SOS Homophobie annonce que les appels de détresse étaient trois fois plus nombreux en décembre 2012 par rapport à un an plus tôt, et ceux de janvier seraient quatre fois supérieurs à ceux de janvier 2012. «Pendant les débats sur le pacs, nous avions entendu des propos horribles. On pensait avoir avancé, mais il semblerait plutôt que la frange homophobe de la population se soit radicalisée», se désole la présidente de l’association, Elisabeth Ronzier. Même constat chez Act Up, qui met en garde contre «cette discrimination quotidienne, facteur - notamment chez les jeunes - de tentatives de suicides, de prises de risques et de contamination au sida».
«Ne pas trembler». Mais c’est bien au nom de l’é-ga-li-té, toute l’égalité, que la plupart défileront. Réjouissants, le mariage et l’adoption, mais quid de l’accès à la PMA, tant réclamé par des lesbiennes ? «Il faut pousser le législateur à ne pas trembler et à aller vers l’égalité totale. Et avoir l’assurance que la PMA fera bien partie du futur projet de loi sur la famille», rappellent les organisateurs de la manif. «Le retrait de l’amendement du groupe PS a été une grosse déception. Il faut que cette technique qui existe déjà chez les hétéros soit ouverte aux homos. En fait à toutes ! Les femmes ont le droit de disposer de leur corps», milite Osez le féminisme !«A quoi ça sert d’avoir reporté ? Pourquoi l’avoir inséré dans une nouvelle loi ? Soit le gouvernement a une majorité sur la question, soit il ne l’a pas», s’impatiente Oui, oui, oui.
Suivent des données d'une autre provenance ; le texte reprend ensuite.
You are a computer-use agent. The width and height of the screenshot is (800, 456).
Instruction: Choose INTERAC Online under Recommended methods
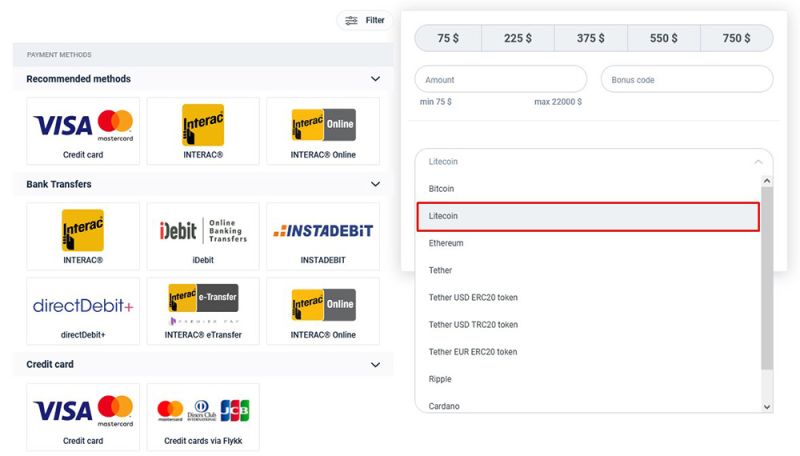coord(323,131)
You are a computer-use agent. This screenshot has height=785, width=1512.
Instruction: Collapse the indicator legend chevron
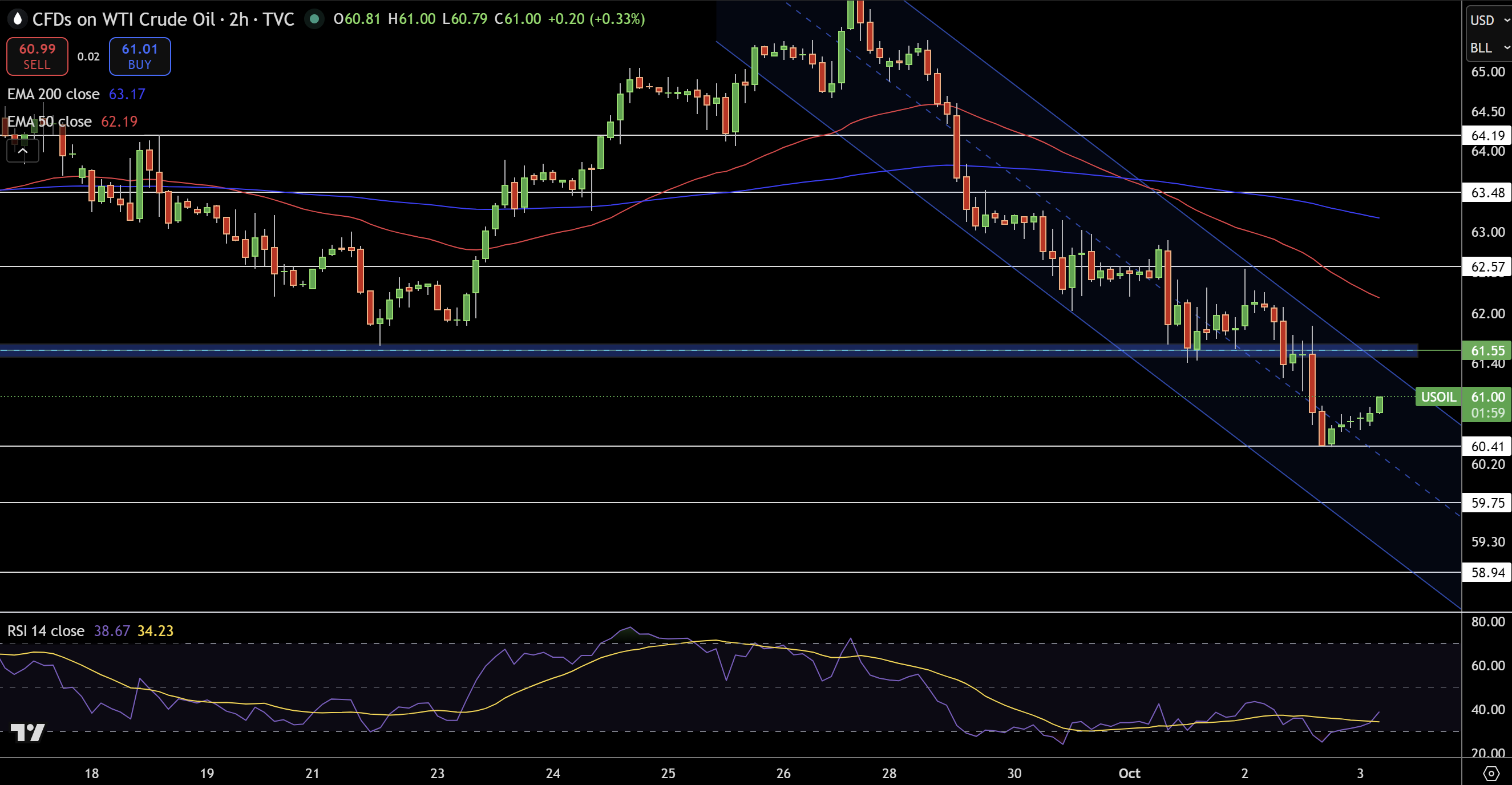(x=22, y=151)
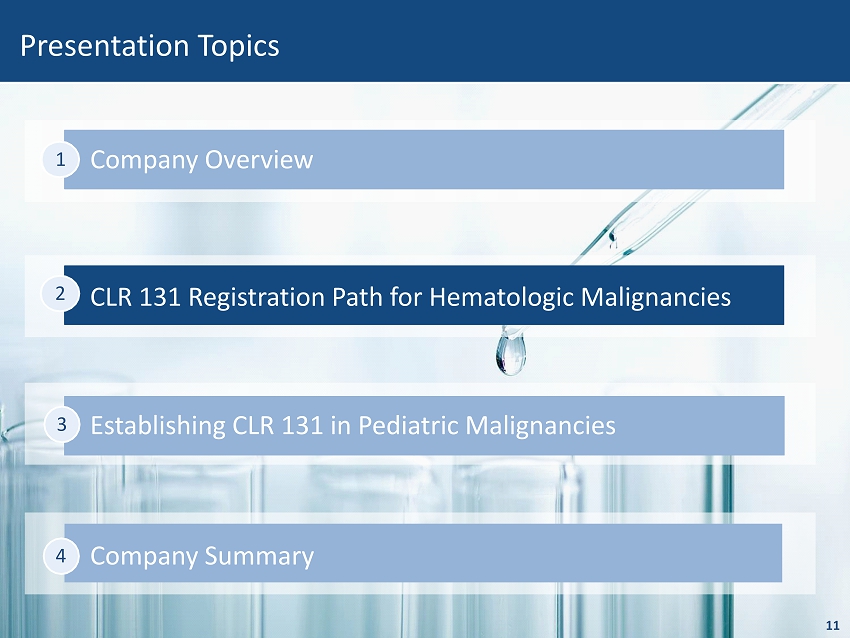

La requête sera-t-elle entendue, et la promesse tenue ? La ministre chargée de la Famille, Dominique Bertinotti, «fière» de voir sa loi sur le mariage et l’adoption arriver au Parlement, confirmait vendredi l’arrivée en Conseil des ministres, le 27 mars, d’une loi sur la famille «prenant acte de la diversité des modèles familiaux et de la nécessité de leur offrir un cadre juridique sécurisant», assurant que oui, «la PMA pour les couples de femmes y sera abordée». Avec, à la clé, la levée de l’anonymat du donneur de sperme ? C’est ce que réclament certains et ce que redoutent d’autres, par conviction ou par crainte de voir les discussions sur la question durer plus longtemps qu’une grossesse. «Le débat est posé. Entre lever totalement l’anonymat et permettre un accès à certaines informations, il y a peut-être une marge», énonce la ministre. «On est en train de travailler, on sait travailler vite, on va travailler vite», assure-t-on à Matignon.
En attendant, soutenus dimanche par plusieurs syndicats (CGT, CFDT…), partis politiques (PS, PRG…) et peoples (Valérie Donzelli, Jeremie Elkaïm, Frédéric Beigbeder…), les LGBT marcheront, en se redisant : «C’est fou ce qu’on aura manifesté.»